**TASK**
Print verbatim the lines from the beginning of the entries through the line containing "Given: Select featured page 1", both ends included. Pictures should be left out.
[PROVIDED RECORDS]
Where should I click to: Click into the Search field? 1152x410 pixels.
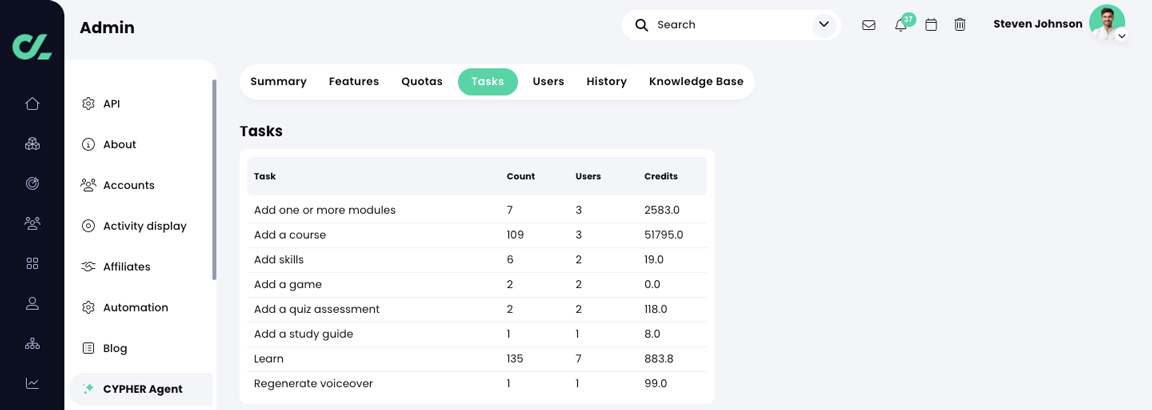(x=730, y=25)
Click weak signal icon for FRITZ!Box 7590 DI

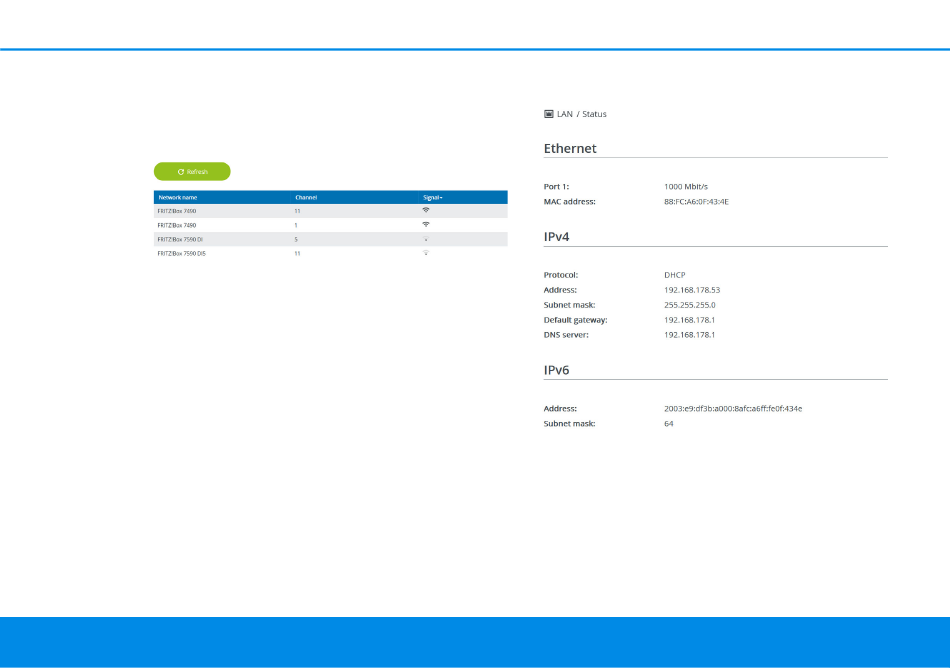(426, 240)
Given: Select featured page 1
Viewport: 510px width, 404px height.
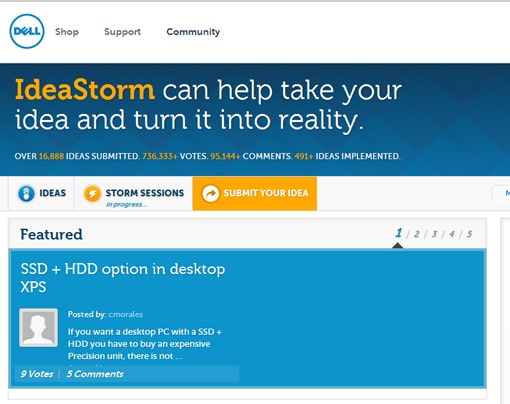Looking at the screenshot, I should point(398,233).
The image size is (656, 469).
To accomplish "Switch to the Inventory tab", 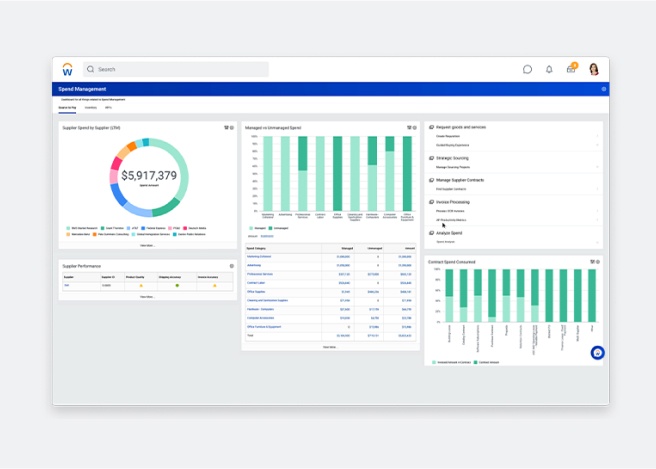I will click(x=90, y=107).
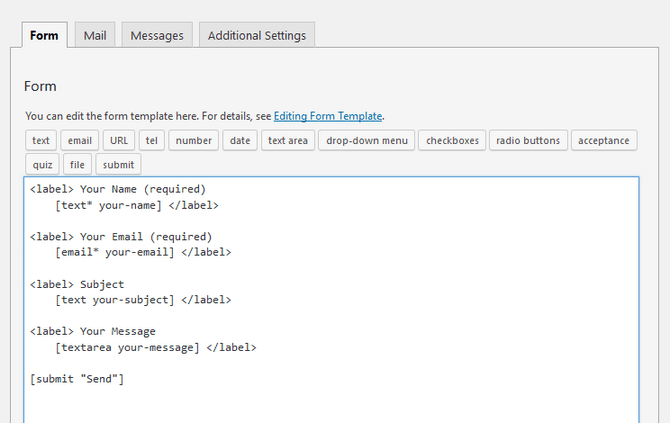Add a number field tag

tap(194, 140)
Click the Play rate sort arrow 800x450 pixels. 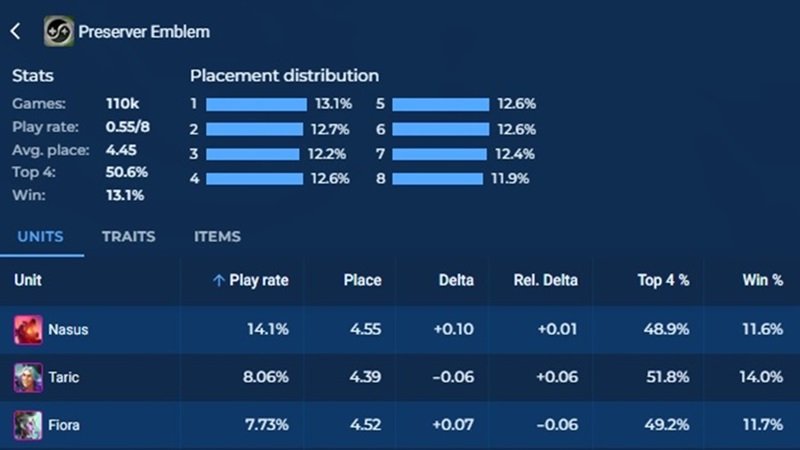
[/PROVIDED RECORDS]
**REPLY**
Where should I click to: Click into the Search field? 1152x410 pixels.
(x=730, y=25)
Click weak signal icon for FRITZ!Box 7590 DI

(426, 240)
Given: Select featured page 1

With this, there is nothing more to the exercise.